8 May – 20 July 2025
Ideas Platform | Artspace, Sydney
Sione Faletau:
Tuaikaepau – Slowly but surely
'Tongan artist Sione Faletau’s multidisciplinary practice spans video, soundscapes, sculpture and installation to explore cultural systems and identity. Anchored in Tongan and Moana epistemologies, his work embodies notions of time, space and affect. Central to his practice is ongo—meaning both sound and feeling—a concept that encompasses the deep interconnectedness of Tongan customary practices. In his digital installations, Faletau explores fonua (land, people, womb) and the complexities of human relations and connections with the world–our internal and external architectures, environments, and the unseen forces that bind us. Extracting audio data from songs and field recordings he translates their sonic frequencies into immaterial and intricate kupesi–the symbolic patterns used on ngatu (bark cloth)–which hold deep cultural and ceremonial significance.
Tuaikaepau – Slowly but surely features a video and soundscape installation honouring the survivors of the 1962 Tuaikaepau shipwreck on the Minerva Reef between Tonga and Aotearoa New Zealand. Faletau’s hypnotic visualisation draws on the historic composition ‘Tuaikaepau’ by the Tongan Queen Sālote Tupou III (1900-1965), which was originally performed to welcome the survivors home.
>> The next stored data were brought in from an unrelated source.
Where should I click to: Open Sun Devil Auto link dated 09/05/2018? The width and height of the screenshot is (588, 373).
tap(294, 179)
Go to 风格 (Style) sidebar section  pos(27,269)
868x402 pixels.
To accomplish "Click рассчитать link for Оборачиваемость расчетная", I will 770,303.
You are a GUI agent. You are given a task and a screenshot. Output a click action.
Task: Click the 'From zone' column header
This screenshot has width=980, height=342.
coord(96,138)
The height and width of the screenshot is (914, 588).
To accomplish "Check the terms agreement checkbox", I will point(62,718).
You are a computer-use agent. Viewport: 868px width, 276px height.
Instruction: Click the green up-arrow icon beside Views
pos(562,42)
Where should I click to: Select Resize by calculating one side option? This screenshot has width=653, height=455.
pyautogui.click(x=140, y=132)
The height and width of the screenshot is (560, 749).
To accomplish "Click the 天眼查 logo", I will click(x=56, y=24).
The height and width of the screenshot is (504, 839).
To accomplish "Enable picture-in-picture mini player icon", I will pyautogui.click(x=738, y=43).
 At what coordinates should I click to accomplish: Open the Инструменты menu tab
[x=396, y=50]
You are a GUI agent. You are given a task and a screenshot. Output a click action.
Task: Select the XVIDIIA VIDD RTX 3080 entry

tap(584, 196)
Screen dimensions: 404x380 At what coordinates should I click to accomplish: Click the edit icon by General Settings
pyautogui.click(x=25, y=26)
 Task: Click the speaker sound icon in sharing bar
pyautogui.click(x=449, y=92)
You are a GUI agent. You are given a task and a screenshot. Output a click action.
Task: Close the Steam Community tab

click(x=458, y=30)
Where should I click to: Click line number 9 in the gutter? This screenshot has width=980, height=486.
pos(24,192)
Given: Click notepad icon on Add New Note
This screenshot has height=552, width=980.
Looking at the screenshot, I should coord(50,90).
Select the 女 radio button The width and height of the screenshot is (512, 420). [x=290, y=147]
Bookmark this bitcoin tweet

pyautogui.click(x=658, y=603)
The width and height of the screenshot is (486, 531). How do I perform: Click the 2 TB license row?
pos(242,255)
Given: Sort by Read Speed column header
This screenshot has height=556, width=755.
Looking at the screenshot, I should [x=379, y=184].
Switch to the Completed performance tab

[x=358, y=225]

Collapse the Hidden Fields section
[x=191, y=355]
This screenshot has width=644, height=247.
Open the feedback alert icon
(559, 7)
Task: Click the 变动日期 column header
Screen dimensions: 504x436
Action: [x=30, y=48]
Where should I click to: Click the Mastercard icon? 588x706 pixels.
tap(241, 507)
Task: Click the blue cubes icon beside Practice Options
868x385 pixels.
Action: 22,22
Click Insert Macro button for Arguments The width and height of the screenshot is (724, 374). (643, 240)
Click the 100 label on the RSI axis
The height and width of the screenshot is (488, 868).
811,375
Faletau’s installation utilises a recording of this piece performed in 2022 by the Mana Scholars of the Mana Academy Charter School for Her Royal Highness Princess Angelika Lātūfuipeka Tukuʻaho, the great-granddaughter of the original composer.
Weaving ancestral knowledge and storytelling with contemporary digital techniques, Faletau bridges the past and present in a rich tapestry of Tonga’s artistic and customary legacies, emphasising the resilience, reimaging and expression of culture.